TASK PROMPT: Images excluded, reproduce each line of the records exactly as it stands.

RECORD EXCERPTS:
'''

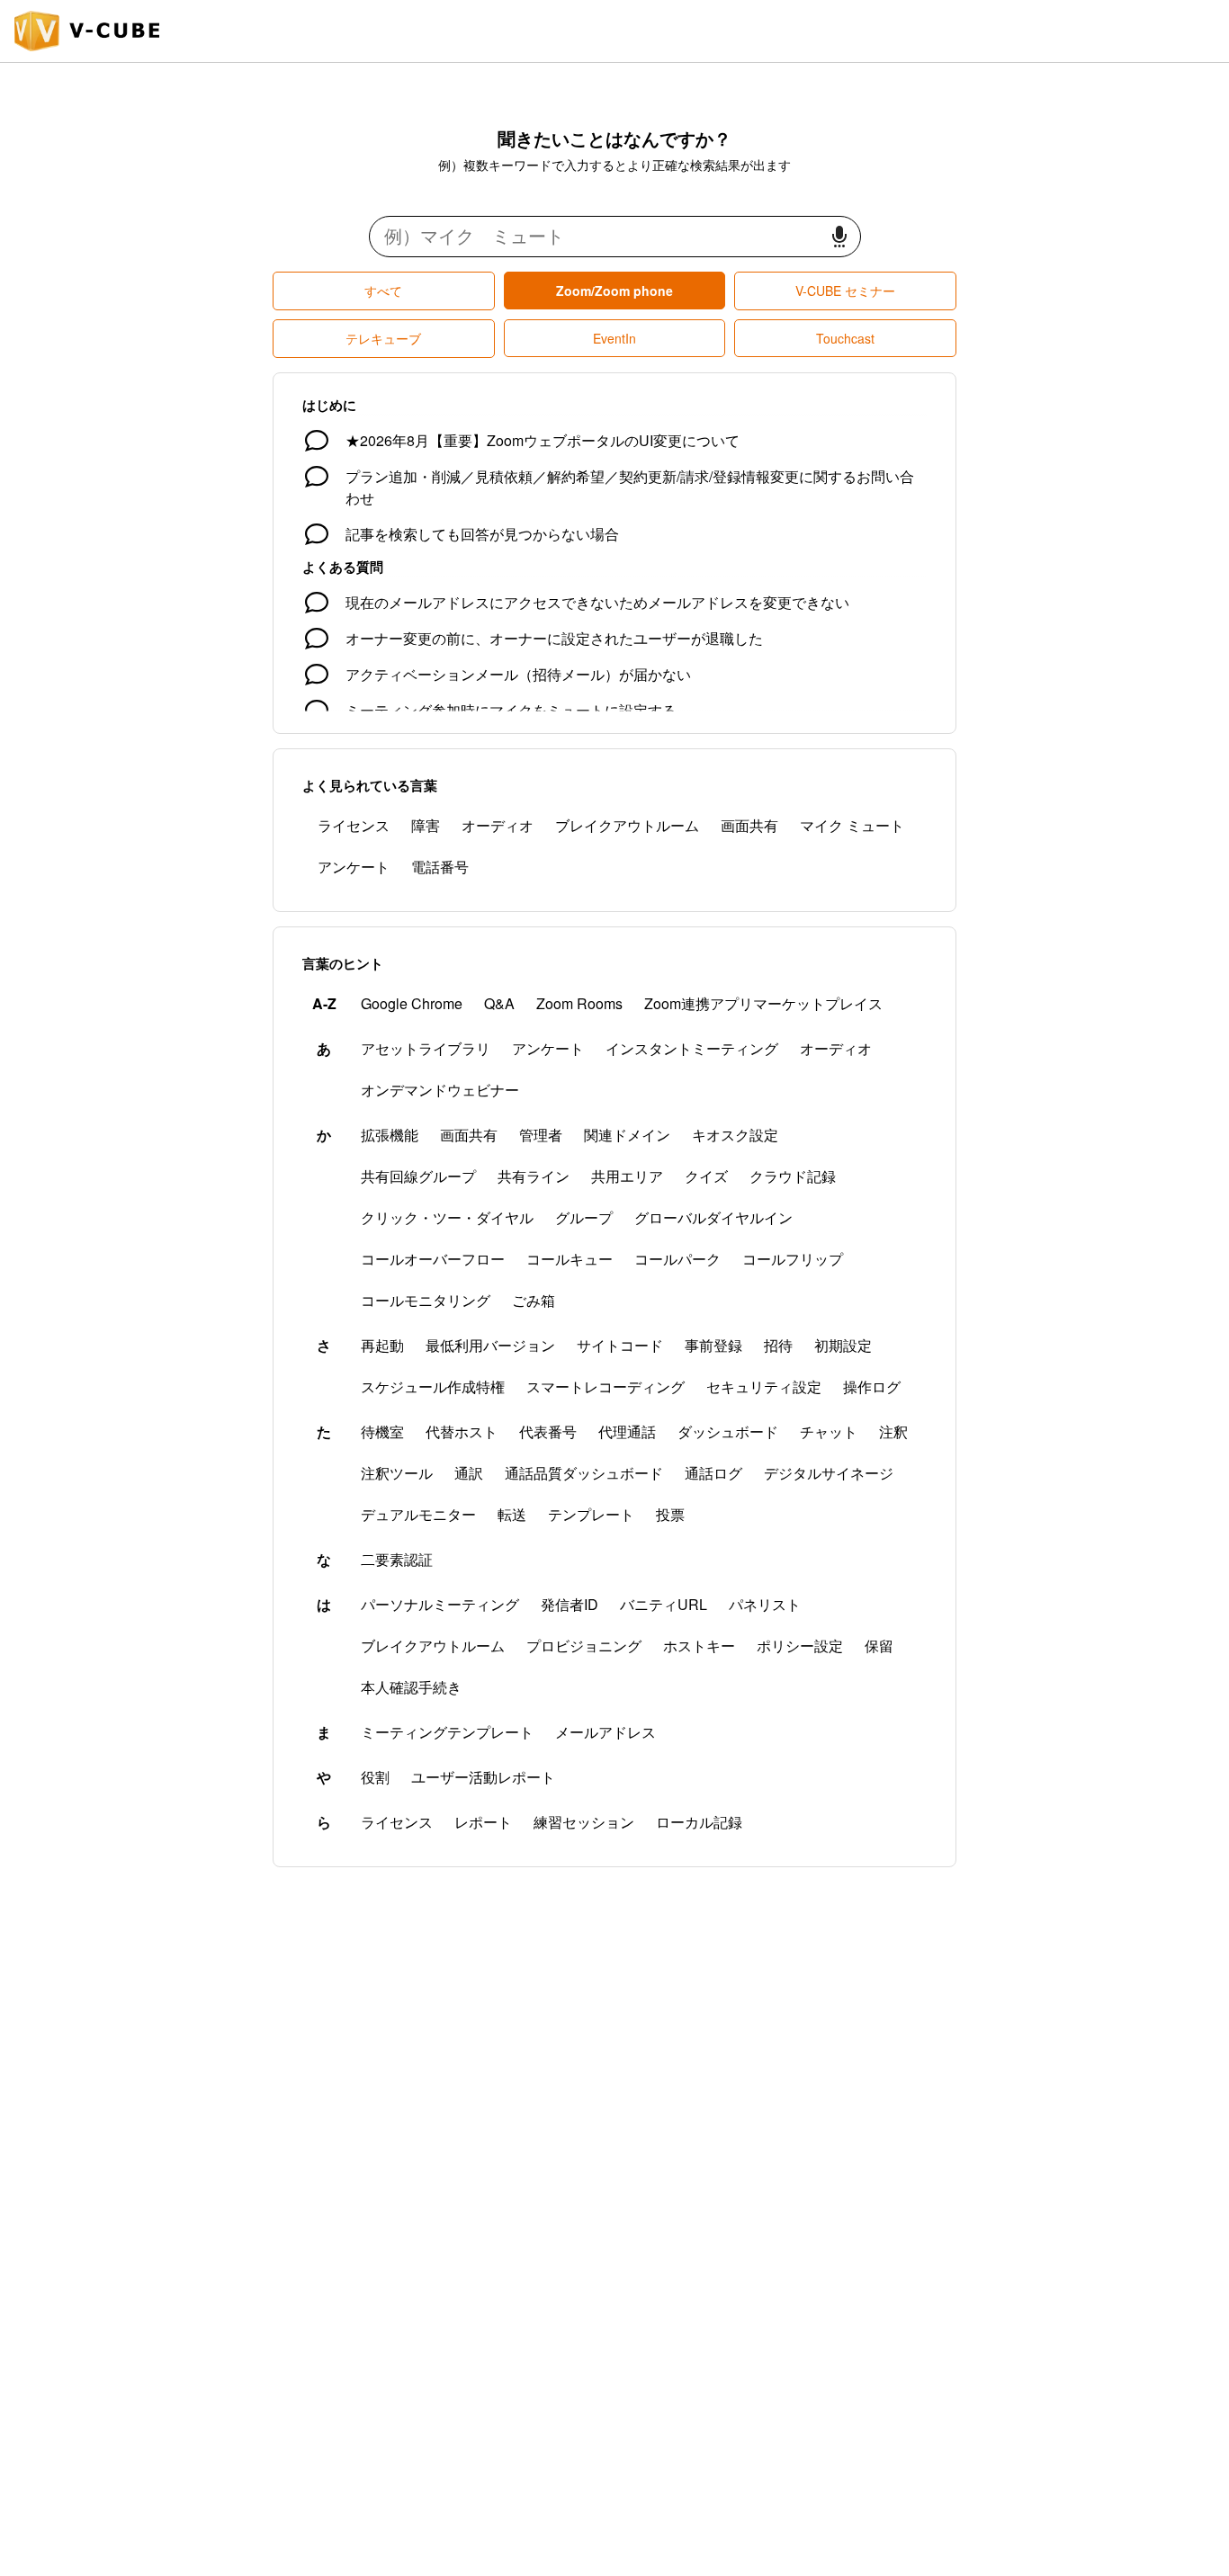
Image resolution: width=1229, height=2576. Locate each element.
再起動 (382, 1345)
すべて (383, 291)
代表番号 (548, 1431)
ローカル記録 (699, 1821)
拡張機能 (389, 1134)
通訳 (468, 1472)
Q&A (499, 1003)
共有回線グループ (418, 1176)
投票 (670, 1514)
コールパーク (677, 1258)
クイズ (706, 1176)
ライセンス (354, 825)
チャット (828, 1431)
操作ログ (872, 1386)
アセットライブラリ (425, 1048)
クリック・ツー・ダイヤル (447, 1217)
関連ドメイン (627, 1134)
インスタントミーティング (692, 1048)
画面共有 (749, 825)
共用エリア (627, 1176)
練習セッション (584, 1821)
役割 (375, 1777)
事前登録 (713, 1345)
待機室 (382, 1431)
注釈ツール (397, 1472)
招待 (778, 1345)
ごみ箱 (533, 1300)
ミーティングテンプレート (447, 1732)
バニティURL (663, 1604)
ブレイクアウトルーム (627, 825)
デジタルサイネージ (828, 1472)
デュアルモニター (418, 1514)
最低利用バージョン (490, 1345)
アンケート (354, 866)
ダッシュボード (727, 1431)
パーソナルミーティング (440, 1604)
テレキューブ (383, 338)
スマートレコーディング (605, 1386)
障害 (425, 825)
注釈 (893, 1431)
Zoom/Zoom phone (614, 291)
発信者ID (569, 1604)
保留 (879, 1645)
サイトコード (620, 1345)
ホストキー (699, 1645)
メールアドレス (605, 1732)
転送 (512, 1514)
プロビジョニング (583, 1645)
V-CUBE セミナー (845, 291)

'''

SOLUTION TO THE PROBLEM:
Image resolution: width=1229, height=2576. Locate each element.
再起動 (382, 1345)
すべて (383, 291)
代表番号 (548, 1431)
ローカル記録 (699, 1821)
拡張機能 (389, 1134)
通訳 (468, 1472)
Q&A (499, 1003)
共有回線グループ (418, 1176)
投票 (670, 1514)
コールパーク (677, 1258)
クイズ (706, 1176)
ライセンス (354, 825)
チャット (828, 1431)
操作ログ (872, 1386)
アセットライブラリ (425, 1048)
クリック・ツー・ダイヤル (447, 1217)
関連ドメイン (627, 1134)
インスタントミーティング (692, 1048)
画面共有 (749, 825)
共用エリア (627, 1176)
練習セッション (584, 1821)
役割 (375, 1777)
事前登録 (713, 1345)
待機室 (382, 1431)
注釈ツール (397, 1472)
招待 (778, 1345)
ごみ箱 (533, 1300)
ミーティングテンプレート (447, 1732)
バニティURL (663, 1604)
ブレイクアウトルーム (627, 825)
デジタルサイネージ (828, 1472)
デュアルモニター (418, 1514)
最低利用バージョン (490, 1345)
アンケート (354, 866)
ダッシュボード (727, 1431)
パーソナルミーティング (440, 1604)
テレキューブ (383, 338)
スマートレコーディング (605, 1386)
障害 (425, 825)
注釈 (893, 1431)
Zoom/Zoom phone (614, 291)
発信者ID (569, 1604)
保留 (879, 1645)
サイトコード (620, 1345)
ホストキー (699, 1645)
メールアドレス (605, 1732)
転送 (512, 1514)
プロビジョニング (583, 1645)
V-CUBE セミナー (845, 291)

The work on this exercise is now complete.